Secondly, while the PKK might be summoned to rally against any ISIL invasion, it would be the well-trained, fearsome Peshmerga forces that would be defending the Kurdish region. They are the defence of the region, and many think they are the strongest force in Iraq. Therefore, issues of the PKKs communist ideology, to my mind, are barely relevant in this conflict. Not to mention the general softening of PKK ideology in recent years, to the point of a lasting (so far) unilateral ceasefire and withdrawal from Turkish territory.

Thirdly, Rundle does not mention the fact that Ankara is among the most important clients of of the Kurdistan Regional Government, and has significant energy interests in its survival. And the KRG will depend on Turkey buying its oil for income in the likely even that its 17% of Baghdad’s budget not be fully allocated to the region.
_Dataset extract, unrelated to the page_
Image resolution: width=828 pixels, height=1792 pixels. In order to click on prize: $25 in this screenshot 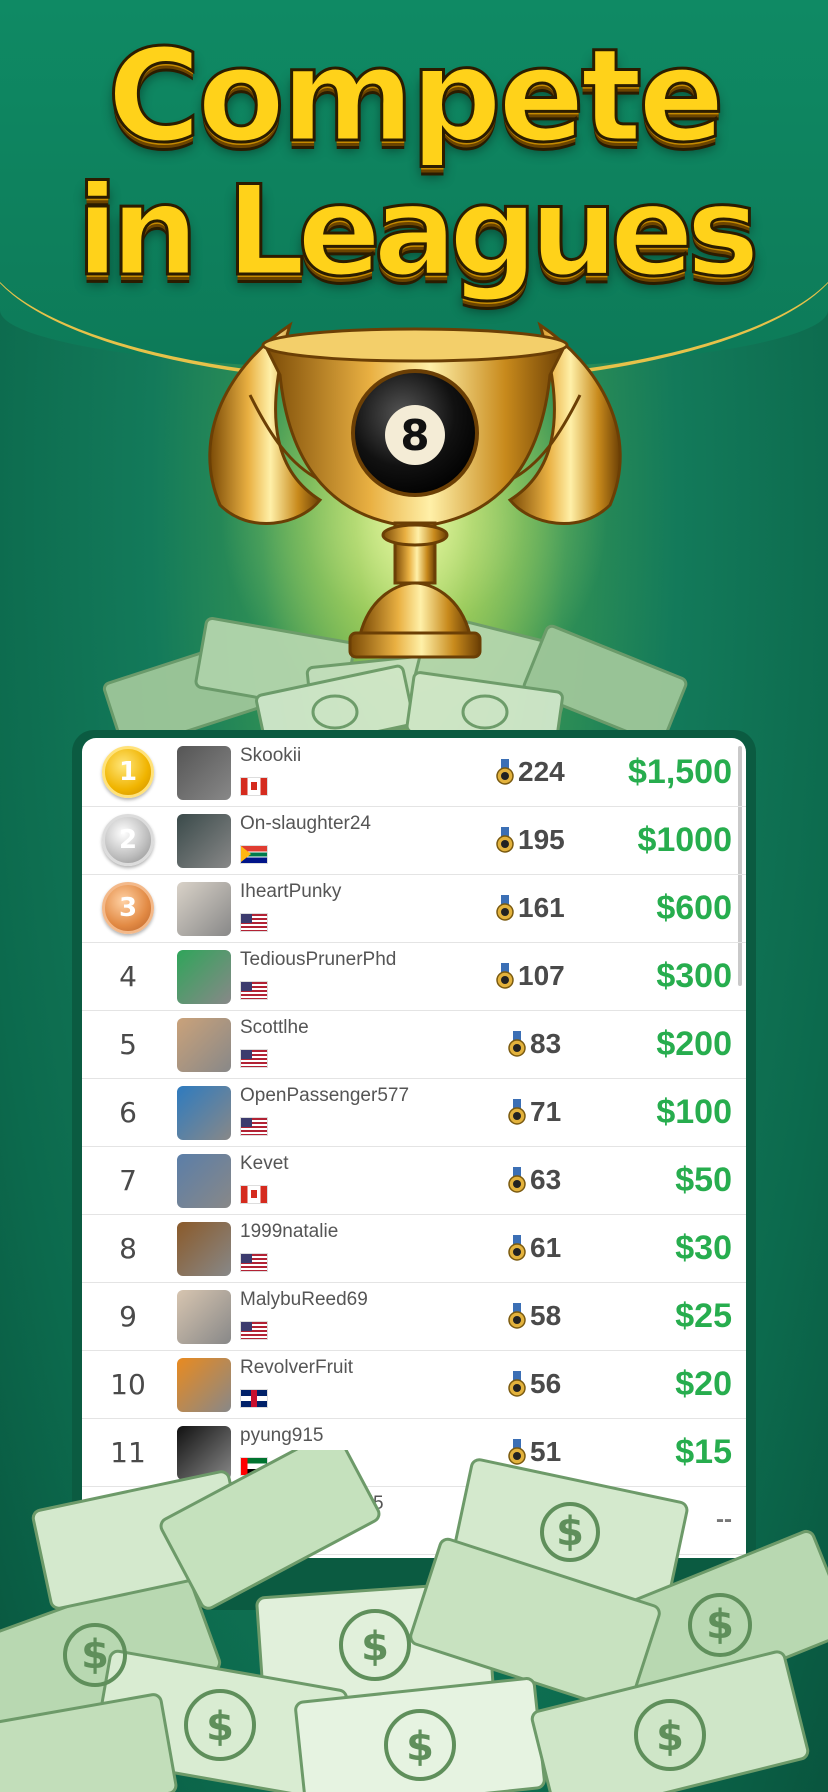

It is impossible for me to imagine ISIL taking Erbil without somehow combating the might of the Turkish military, among the strongest in the region.

I appreciate that Rundle is not trying to synthesise every in and out of this conflict, but I think he has homed in on some sideways issues, and missed some very important points.

Lastly, Rundle is absolutely correct about Abbott screwing up Australia.

Ian Mannix writes: Far be it for me to give credit where it might not be due, but I cant help but wonder if the Middle East plunging into despair was top of the agenda of Osama Bin Laden, way back at 9/11,  and perhaps the disintegration of the power structures are therefore more to his influence than the historical relationships between ethnic and religious groups?

By antagonising the US into war first on the Taliban and then on Saddam Hussein, he effectively wrecked a couple of powerful dictatorships, and destabilised Pakistan, creating the conditions for extremists to believe they had a chance of taking power. If it is true that present circumstances are more due to him than history, then it’s reasonable to ask who would do the most to reverse the Bin Laden legacy? The answer: Iran. Perhaps it’s time the coalition of the willing started listening to the analysts who’ve been saying that,  since, well, 9/11. But of course if the answer is Iran, it’s not a good question.